Awesome

NeoRL

This repository is the interface for the offline reinforcement learning benchmark NeoRL: A Near Real-World Benchmark for Offline Reinforcement Learning.

The NeoRL benchmark contains environments, datasets, and reward functions for training and benchmarking offline reinforcement learning algorithms. Current benchmark contains environments of CityLearn, FinRL, IB, and three Gym-MuJoCo tasks.

More about the NeoRL benchmark can be found at http://polixir.ai/research/neorl and the following paper

Rongjun Qin, Songyi Gao, Xingyuan Zhang, Zhen Xu, Shengkai Huang, Zewen Li, Weinan Zhang, Yang Yu. NeoRL: A Near Real-World Benchmark for Offline Reinforcement Learning. https://arxiv.org/abs/2102.00714

The benchmark is supported by two addtional repos, i.e. OfflineRL for training offline RL algorithms and d3pe for offline evaluation. Details for reproducing the benchmark can be found at here.

Install NeoRL interface

NeoRL interface can be installed as follows:

git clone https://agit.ai/Polixir/neorl.git
cd neorl
pip install -e .

After installation, CityLearn, Finance, and the industrial benchmark will be available. If you want to leverage MuJoCo in your tasks, it is necessary to obtain a license and follow the setup instructions, and then run:

pip install -e .[mujoco]

So far "HalfCheetah-v3", "Walker2d-v3", and "Hopper-v3" are supported within MuJoCo.

Using NeoRL

NeoRL uses the OpenAI Gym API. Tasks are created via the neorl.make function. A full list of all tasks is available here.

import neorl

# Create an environment
env = neorl.make("citylearn")
env.reset()
env.step(env.action_space.sample())

# Get 100 trajectories of low level policy collection on citylearn task
train_data, val_data = env.get_dataset(data_type = "low", train_num = 100)

To facilitate setting different goals, users can provide custom reward function to neorl.make() while creating an env. See usage and examples of neorl.make() for more details.

As a benchmark, in order to test algorithms conveniently and quickly, each task is associated with a small training dataset and a validation dataset by default. They can be obtained by env.get_dataset(). Meanwhile, for flexibility, extra parameters can be passed into get_dataset() to get multiple pairs of datasets for benchmarking.

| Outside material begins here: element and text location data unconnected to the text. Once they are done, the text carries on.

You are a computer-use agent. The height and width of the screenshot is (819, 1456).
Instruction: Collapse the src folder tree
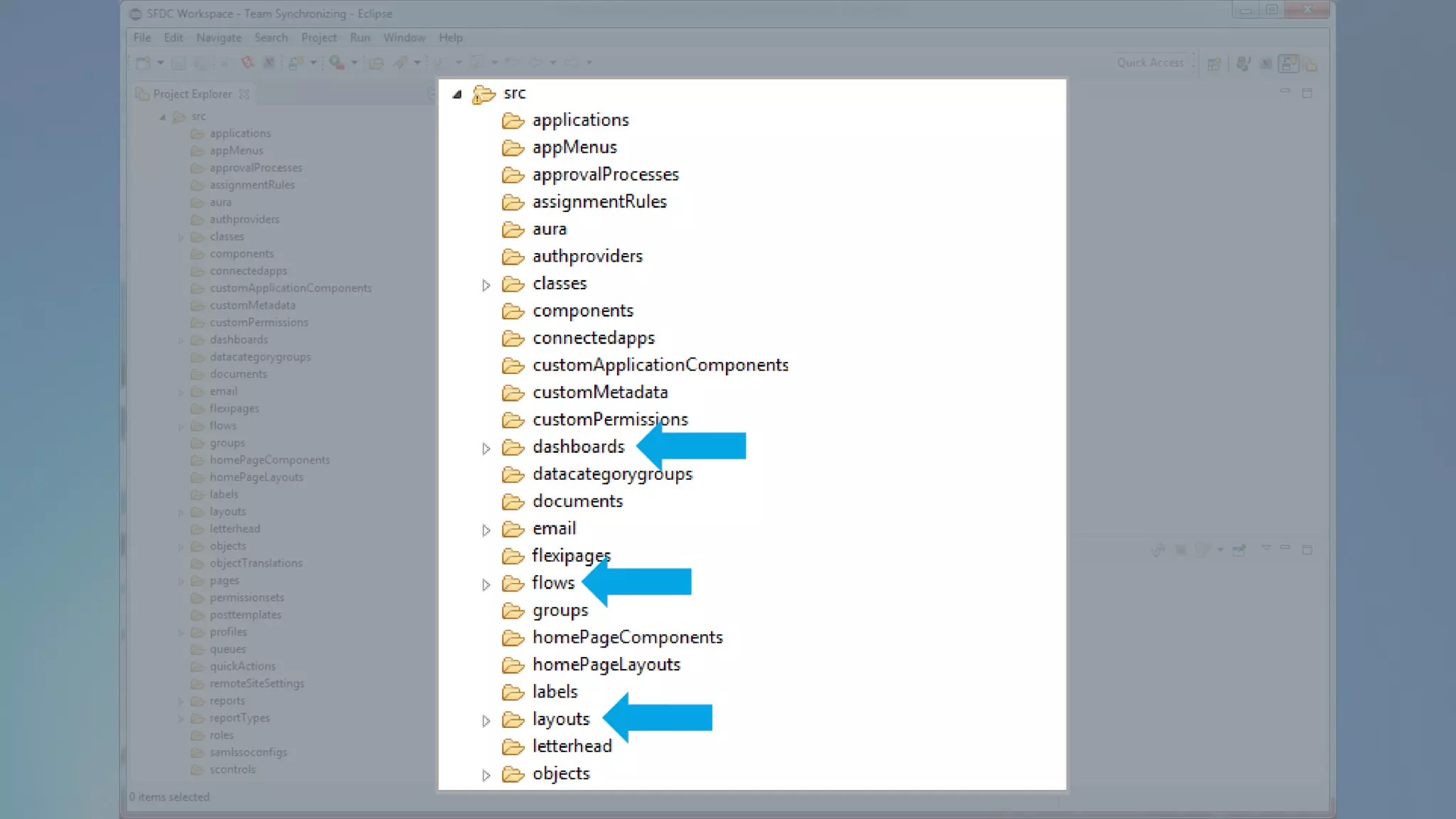[x=457, y=94]
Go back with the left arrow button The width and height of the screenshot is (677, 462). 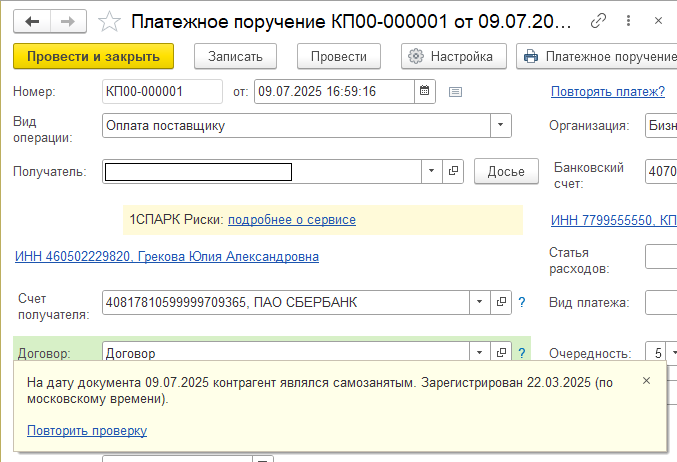32,21
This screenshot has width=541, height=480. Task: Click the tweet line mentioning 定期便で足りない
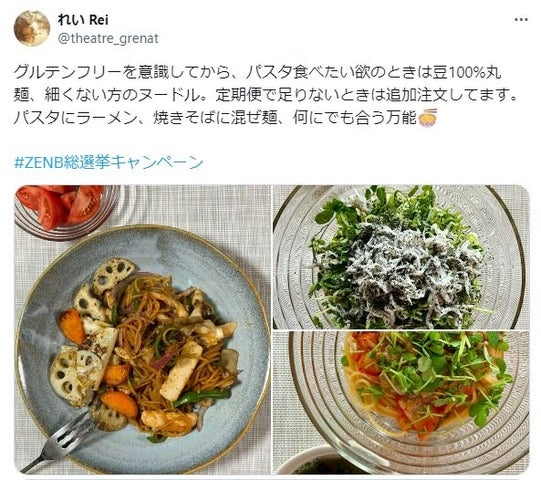tap(266, 95)
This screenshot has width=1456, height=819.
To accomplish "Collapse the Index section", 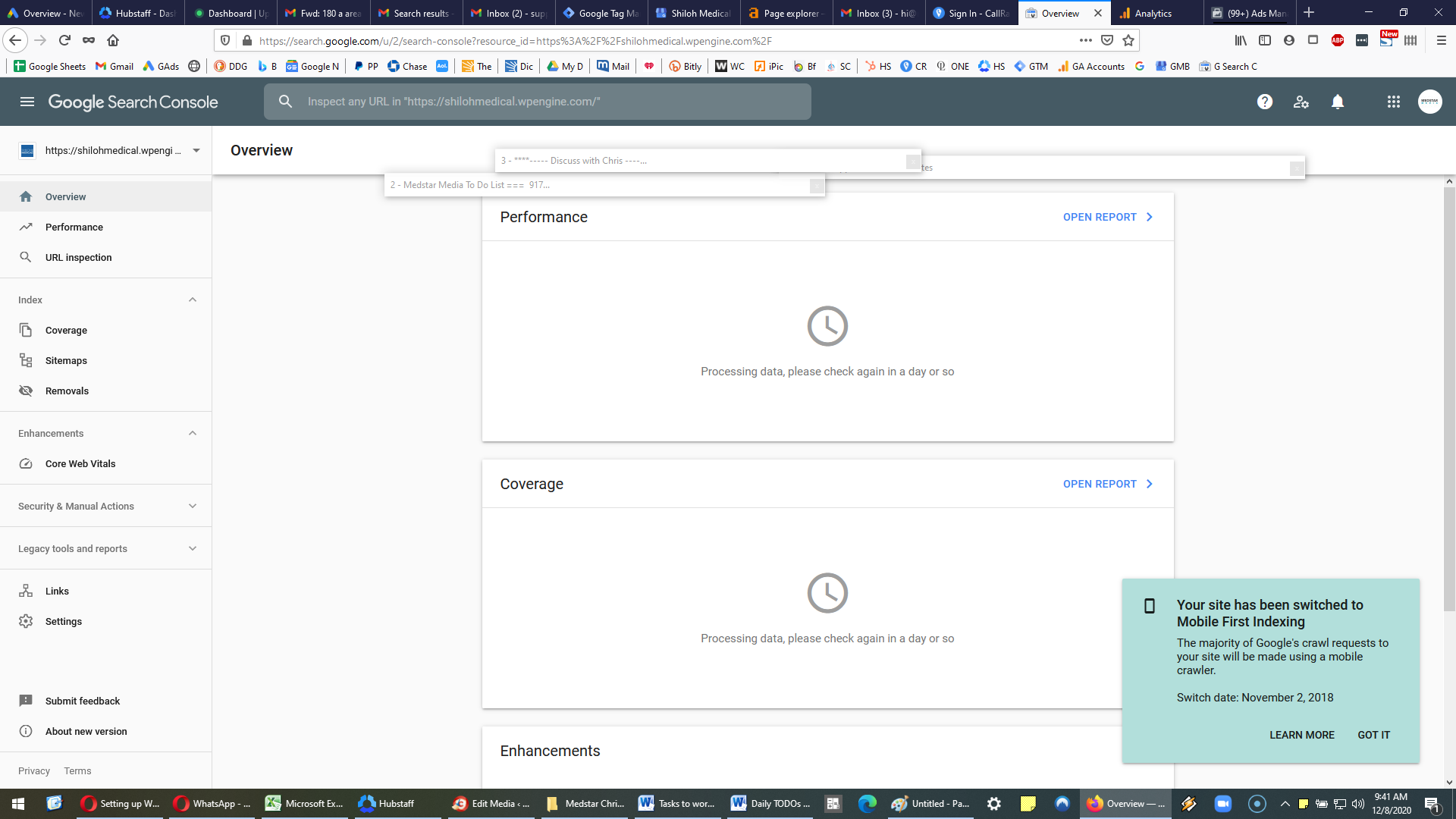I will tap(193, 300).
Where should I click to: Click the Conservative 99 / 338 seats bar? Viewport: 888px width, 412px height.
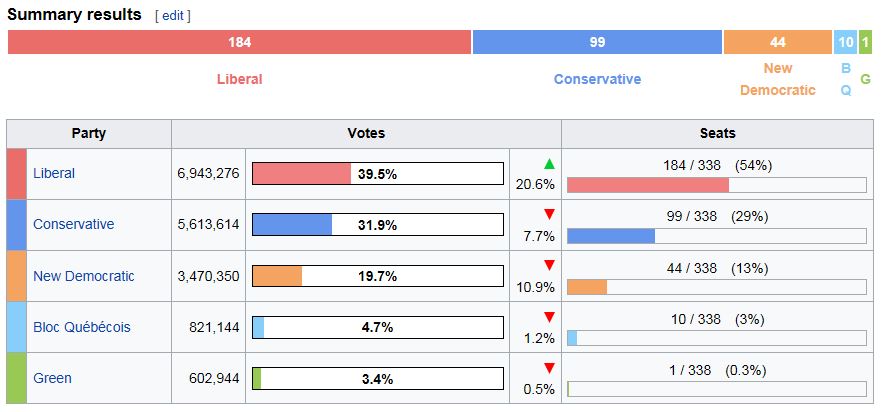tap(716, 236)
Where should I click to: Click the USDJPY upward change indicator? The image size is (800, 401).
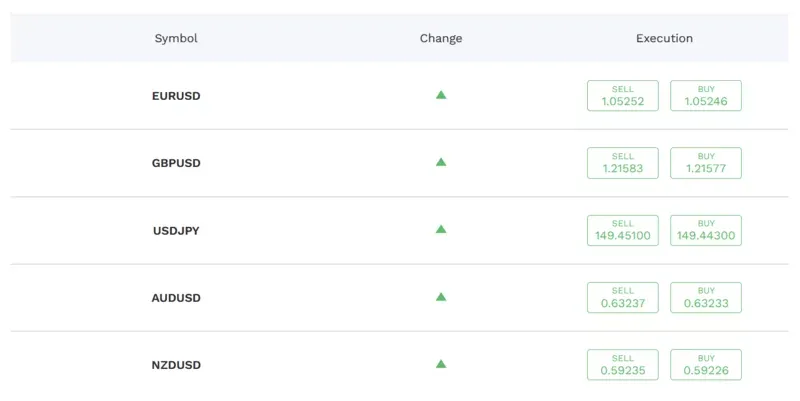[441, 230]
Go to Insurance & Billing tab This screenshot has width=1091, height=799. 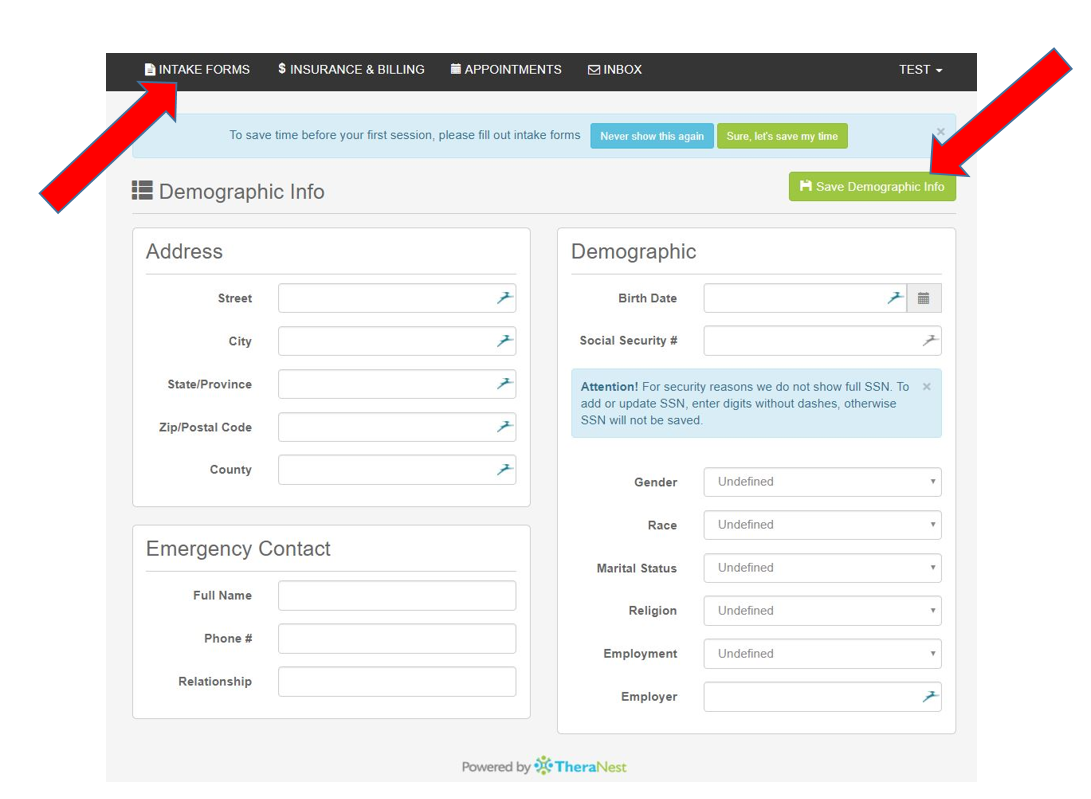pyautogui.click(x=351, y=70)
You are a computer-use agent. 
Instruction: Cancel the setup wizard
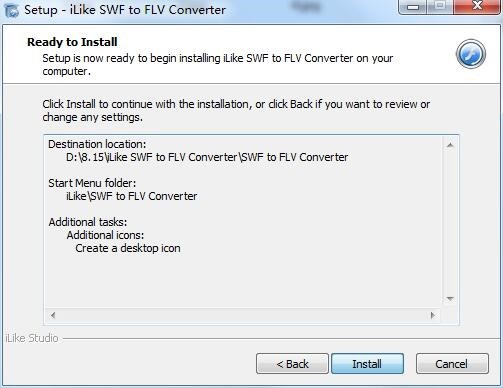pyautogui.click(x=452, y=364)
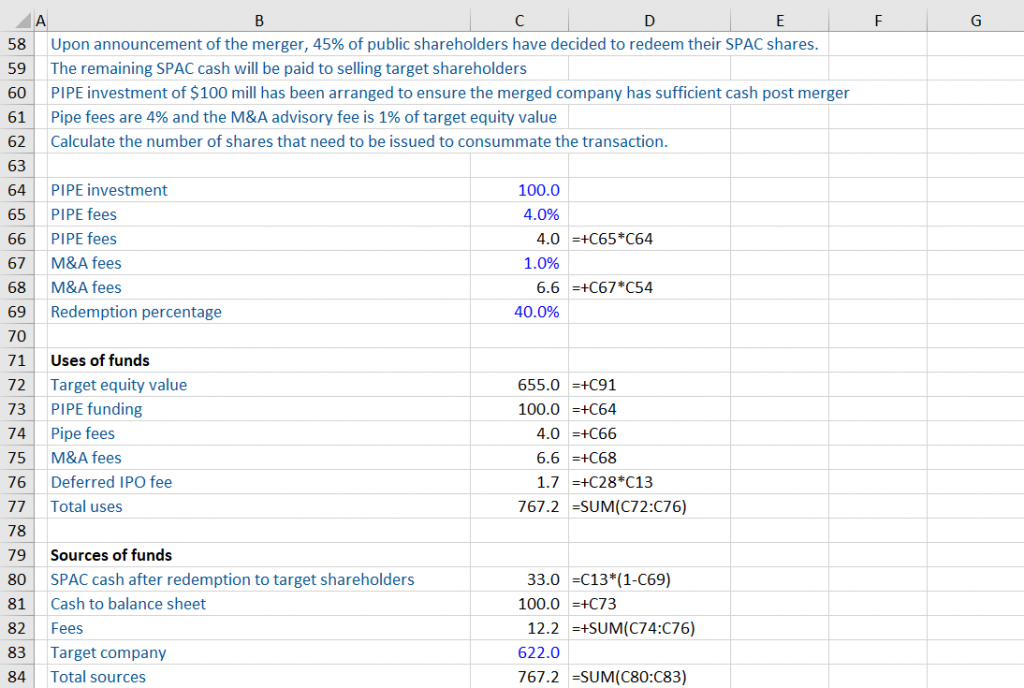Image resolution: width=1024 pixels, height=688 pixels.
Task: Click the Total uses cell showing 767.2
Action: tap(519, 506)
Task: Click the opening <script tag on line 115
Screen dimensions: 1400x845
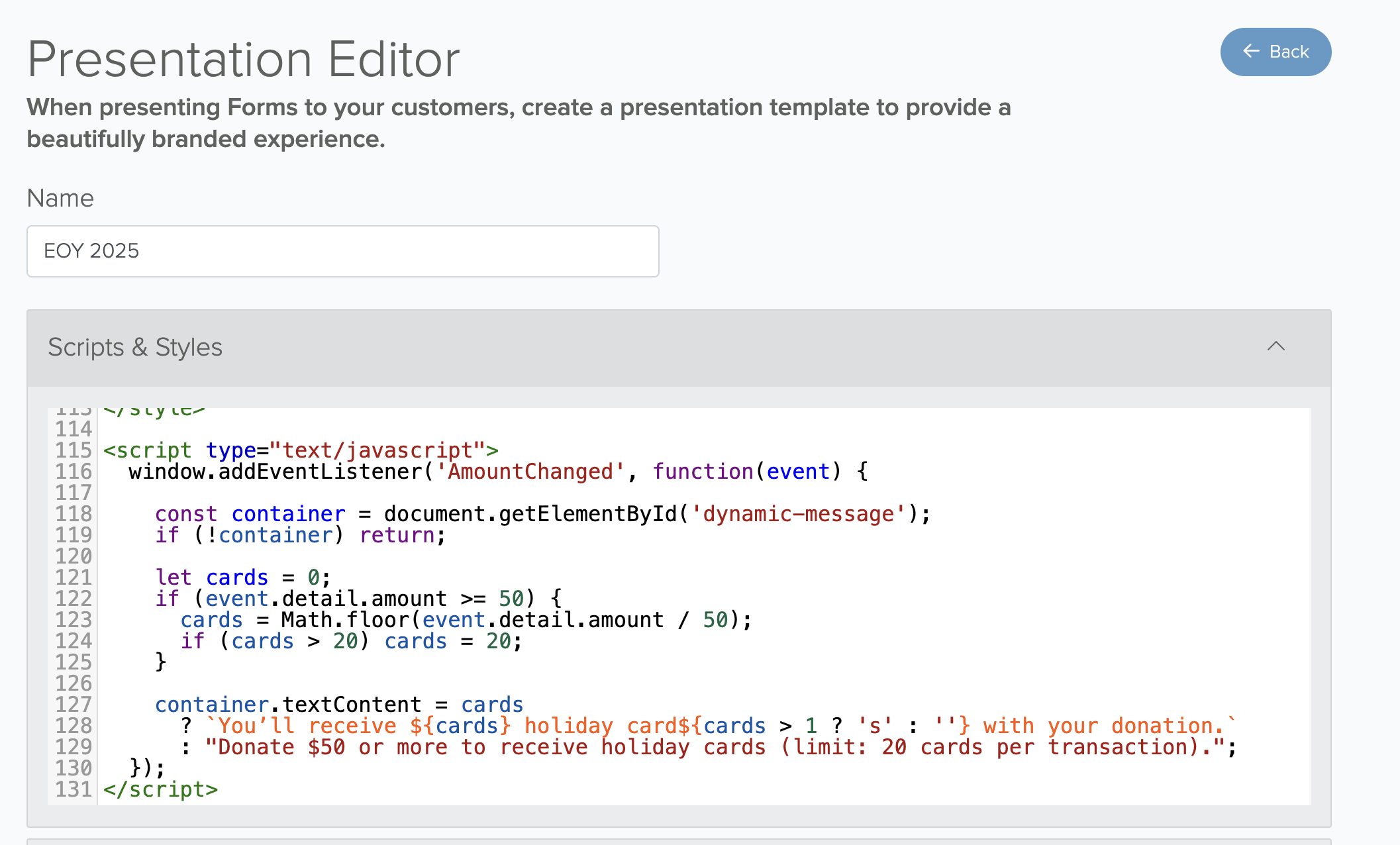Action: tap(147, 450)
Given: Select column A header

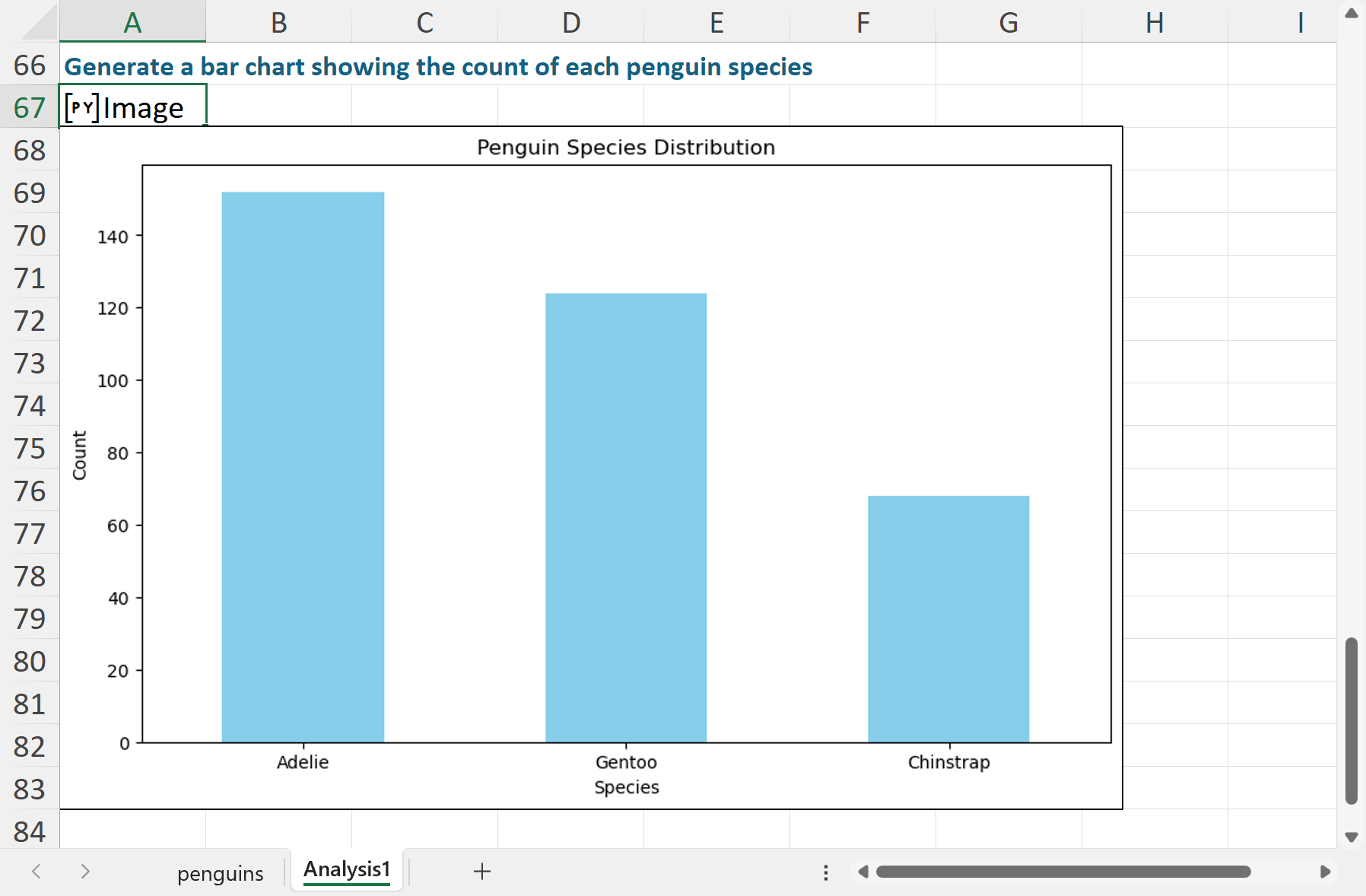Looking at the screenshot, I should coord(132,22).
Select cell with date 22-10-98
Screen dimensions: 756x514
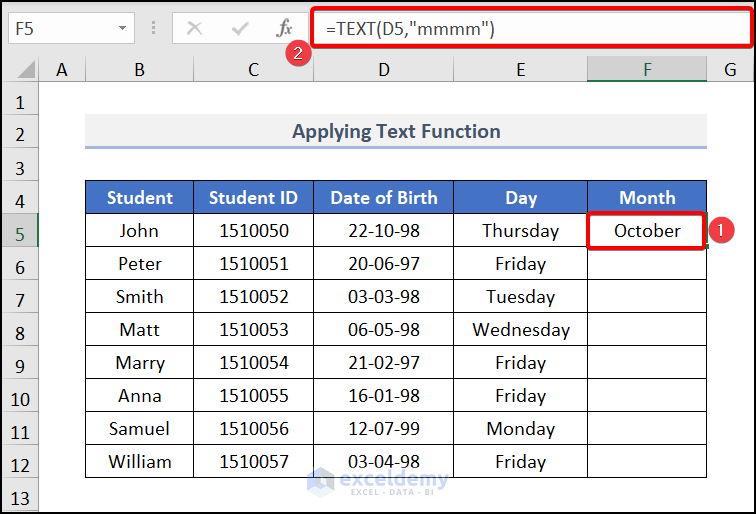[384, 231]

Each task collects data using a low, medium, or high level policy; for each task, we provide training data for a maximum of 10000 trajectories. See usage of get_dataset() for more details about parameter usage.

Data in NeoRL

In NeoRL, training data and validation data returned by get_dataset() function are dict with the same format:

obs: An N by observation dimensional array of current step's observation.
next_obs: An N by observation dimensional array of next step's observation.
action: An N by action dimensional array of actions.
reward: An N dimensional array of rewards.
done: An N dimensional array of episode termination flags.
index: An trajectory number-dimensional array. The numbers in index indicate the beginning of trajectories.

Reference

CityLearn: Vázquez-Canteli J R, Kämpf J, Henze G, et al. "CityLearn v1.0: An OpenAI Gym Environment for Demand Response with Deep Reinforcement Learning." Proceedings of the 6th ACM International Conference on Systems for Energy-Efficient Buildings, Cities, and Transportation, pp. 356-357, 2019. paper code
FinRL: Liu X Y, Yang H, Chen Q, et al. "FinRL: A Deep Reinforcement Learning Library for Automated Stock Trading in Quantitative Finance." arXiv preprint arXiv:2011.09607, 2020. paper code
Industrial Benchmark: Hein D, Depeweg S, Tokic M, et al. "A Benchmark Environment Motivated by Industrial Control Problems." Proceedings of the 2017 IEEE Symposium Series on Computational Intelligence, pp. 1-8, 2017. paper code
MuJoCo: Todorov E, Erez T, Tassa Y. "Mujoco: A Physics Engine for Model-based Control." Proceedings of the 2012 IEEE/RSJ International Conference on Intelligent Robots and Systems, pp. 5026-5033, 2012. paper website

Licenses

All datasets are licensed under the Creative Commons Attribution 4.0 License (CC BY), and code is licensed under the Apache 2.0 License.